> **Input**:

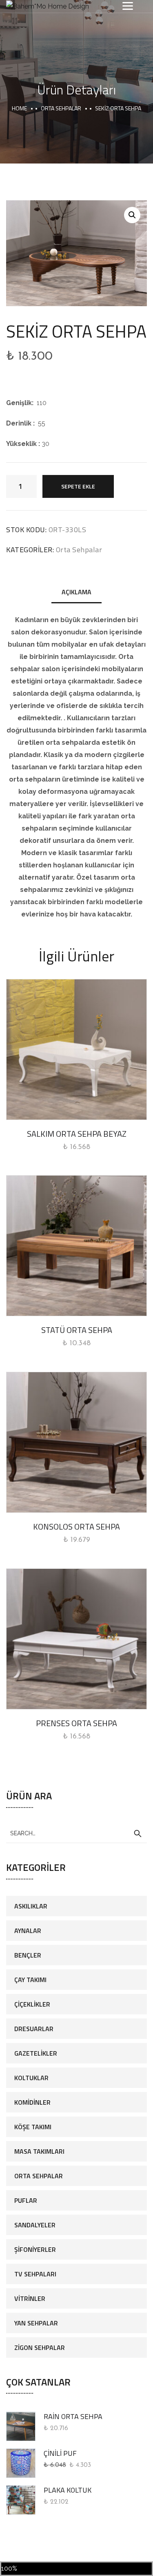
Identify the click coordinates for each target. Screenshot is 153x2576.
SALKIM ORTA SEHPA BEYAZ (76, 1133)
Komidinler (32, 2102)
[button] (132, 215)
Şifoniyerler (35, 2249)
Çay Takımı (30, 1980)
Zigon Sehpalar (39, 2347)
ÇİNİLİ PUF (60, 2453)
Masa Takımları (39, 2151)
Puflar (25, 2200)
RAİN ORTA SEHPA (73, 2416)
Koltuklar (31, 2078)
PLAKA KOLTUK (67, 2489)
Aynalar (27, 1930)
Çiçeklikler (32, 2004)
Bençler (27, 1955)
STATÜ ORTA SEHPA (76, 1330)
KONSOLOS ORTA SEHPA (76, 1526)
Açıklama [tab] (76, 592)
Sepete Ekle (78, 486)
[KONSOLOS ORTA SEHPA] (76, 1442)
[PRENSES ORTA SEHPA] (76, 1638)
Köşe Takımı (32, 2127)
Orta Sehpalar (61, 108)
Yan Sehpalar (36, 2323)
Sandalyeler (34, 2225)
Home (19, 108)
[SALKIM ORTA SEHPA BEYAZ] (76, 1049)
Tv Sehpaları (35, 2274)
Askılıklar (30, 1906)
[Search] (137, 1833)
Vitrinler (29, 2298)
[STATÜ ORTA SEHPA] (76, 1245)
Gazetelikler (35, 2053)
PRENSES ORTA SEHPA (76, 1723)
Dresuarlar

> **Required work**:
Transcribe the material above in full. No picture is to be copied.

> **Exercise output**:
Identify the click coordinates for each target. Screenshot is 153x2576.
SALKIM ORTA SEHPA BEYAZ (76, 1133)
Komidinler (32, 2102)
[button] (132, 215)
Şifoniyerler (35, 2249)
Çay Takımı (30, 1980)
Zigon Sehpalar (39, 2347)
ÇİNİLİ PUF (60, 2453)
Masa Takımları (39, 2151)
Puflar (25, 2200)
RAİN ORTA SEHPA (73, 2416)
Koltuklar (31, 2078)
PLAKA KOLTUK (67, 2489)
Aynalar (27, 1930)
Çiçeklikler (32, 2004)
Bençler (27, 1955)
STATÜ ORTA SEHPA (76, 1330)
KONSOLOS ORTA SEHPA (76, 1526)
Açıklama [tab] (76, 592)
Sepete Ekle (78, 486)
[KONSOLOS ORTA SEHPA] (76, 1442)
[PRENSES ORTA SEHPA] (76, 1638)
Köşe Takımı (32, 2127)
Orta Sehpalar (61, 108)
Yan Sehpalar (36, 2323)
Sandalyeler (34, 2225)
Home (19, 108)
[SALKIM ORTA SEHPA BEYAZ] (76, 1049)
Tv Sehpaları (35, 2274)
Askılıklar (30, 1906)
[Search] (137, 1833)
Vitrinler (29, 2298)
[STATÜ ORTA SEHPA] (76, 1245)
Gazetelikler (35, 2053)
PRENSES ORTA SEHPA (76, 1723)
Dresuarlar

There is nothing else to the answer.